If signed into law, this bill would make it illegal for state and local authorities to issue their own label information for pesticides. Only the U.S. Environmental Protection Agency’s (EPA) label would be allowed.
States wouldn’t be able to warn about glyphosate cancer risks
Jaydee Hanson, the policy director for the Center for Food Safety (CFS), a nonprofit advocating for food safety, animal welfare and environmental justice, said he opposed the bill because the EPA “has not kept up with the latest scientific data.” He told The Defender:
“States and communities have the right to have more strict labels than EPA. This bill would undermine state oversight of pesticide safety and lower labeling standards to those of the EPA and should not be passed by Congress.

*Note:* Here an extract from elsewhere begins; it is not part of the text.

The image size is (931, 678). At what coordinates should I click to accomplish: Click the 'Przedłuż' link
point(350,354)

“The bill would prevent labels from informing consumers that the pesticides are known toxins that might cause cancer.”
The nonprofit Beyond Pesticides agreed, saying in a blog post that the bill is an attempt to preempt states — particularly big growing states like California that issue their own health and safety information — from issuing cancer warnings on products containing glyphosate, such as Roundup.
Meanwhile, more than 360 agricultural organizations have thrown their support behind the Agricultural Labeling Uniformity Act.

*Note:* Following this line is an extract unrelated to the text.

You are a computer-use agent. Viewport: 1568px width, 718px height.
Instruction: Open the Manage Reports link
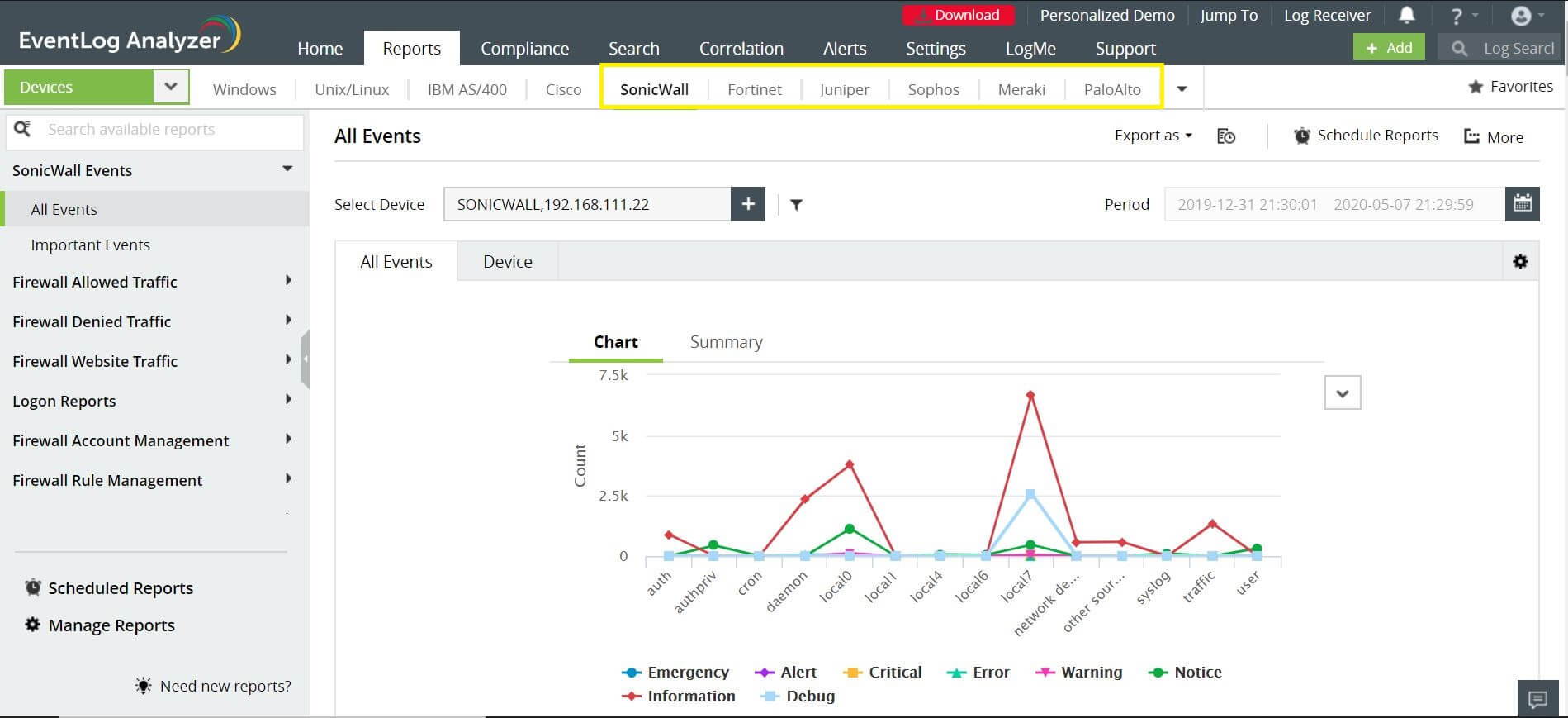click(111, 625)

Lobbying records show that Bayer and the industry-funded CropLife America have made passage of the Agricultural Labeling Uniformity Act a top priority, according to investigative reporter Carey Gillam.
Rep. Dusty Johnson (R-S.D.), who introduced the bill this summer, declined to tell The Defender how much money he has received from agrochemical companies, including Bayer, over the past five years. Instead, he said:
“Farmers in South Dakota and across the country have stressed their anxieties that labeling restrictions and scare tactics from some states, which contradict decades of scientific guidance from the EPA, would be devastating for modern U.S. agriculture, our food supply, Americans’ grocery bills and their livelihoods.
“Rather, this bill provides certainty to farmers that by reaffirming the EPA’s authority on pesticide labeling and packaging, the tools they need to provide affordable and abundant food will remain safe and available.”
Similarly, CropLife said in a statement it supported the bill because the pesticides are “paramount to growing our food and keeping communities safe.”
“The pesticide industry cartel, CropLife, is lying,” he told The Defender. He called the bill a “draconian law that endangers children and the environment,” adding:
“The Rodale Institute’s 40-year report on their Farming Systems Trial ended the myth of the need for toxic pesticides and GMOs [genetically modified organisms] to achieve high yields … the report showed the regenerative organic systems had higher crop yields than the farming systems that used toxic pesticides.”
Third bill would abolish state, local pesticide control
The bill would amend the federal government’s major pesticide act, FIFRA (Federal Insecticide, Fungicide, and Rodenticide Act), to prohibit state and local regulation of pesticides.
Booker and EWG policy staffers said lawmakers are planning to reintroduce the bill as part of the upcoming Farm Bill or as part of a separate spending package.
The bill last year had strong support among groups representing the agriculture, landscaping and pesticide industries.
Faber said, “So-called red and blue states alike across the country have tough pesticide safety laws in place to protect children — but those safeguards could all disappear if a small group in Congress gets its way.”